◆ Stored data entries ◆
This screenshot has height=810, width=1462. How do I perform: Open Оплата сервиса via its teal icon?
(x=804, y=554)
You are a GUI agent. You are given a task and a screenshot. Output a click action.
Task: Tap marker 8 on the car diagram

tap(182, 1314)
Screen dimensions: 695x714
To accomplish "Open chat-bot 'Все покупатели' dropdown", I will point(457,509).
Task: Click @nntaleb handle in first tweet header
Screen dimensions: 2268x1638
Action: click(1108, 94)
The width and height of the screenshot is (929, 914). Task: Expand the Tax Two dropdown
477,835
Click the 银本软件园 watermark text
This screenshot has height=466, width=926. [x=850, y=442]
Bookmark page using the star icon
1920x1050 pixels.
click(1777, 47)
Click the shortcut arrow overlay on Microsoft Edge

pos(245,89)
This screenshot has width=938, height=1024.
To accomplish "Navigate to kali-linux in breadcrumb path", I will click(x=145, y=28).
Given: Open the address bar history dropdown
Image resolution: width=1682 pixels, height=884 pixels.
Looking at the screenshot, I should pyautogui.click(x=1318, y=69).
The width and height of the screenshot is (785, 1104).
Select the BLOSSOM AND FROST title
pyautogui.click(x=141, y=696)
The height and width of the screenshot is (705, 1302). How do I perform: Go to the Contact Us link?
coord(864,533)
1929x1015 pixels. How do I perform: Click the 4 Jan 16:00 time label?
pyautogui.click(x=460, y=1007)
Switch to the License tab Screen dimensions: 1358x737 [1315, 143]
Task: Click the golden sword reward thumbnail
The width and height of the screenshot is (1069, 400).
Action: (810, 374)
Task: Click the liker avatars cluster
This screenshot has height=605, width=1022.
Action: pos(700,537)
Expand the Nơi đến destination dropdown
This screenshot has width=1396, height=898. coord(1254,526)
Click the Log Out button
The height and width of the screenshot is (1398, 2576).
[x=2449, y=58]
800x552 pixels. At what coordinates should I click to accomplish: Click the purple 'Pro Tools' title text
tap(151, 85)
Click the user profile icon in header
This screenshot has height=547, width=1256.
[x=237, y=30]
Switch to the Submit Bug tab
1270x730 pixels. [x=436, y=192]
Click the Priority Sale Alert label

◆ WORK REQUIRED ◆
Working through the records, copy each line in which the word "will" appears.

◆ OUTPUT OF THE TASK ◆
To accomplish "Open chat-bot 'Все покупатели' dropdown", I will point(457,509).
To accomplish "Navigate to kali-linux in breadcrumb path", I will click(x=145, y=28).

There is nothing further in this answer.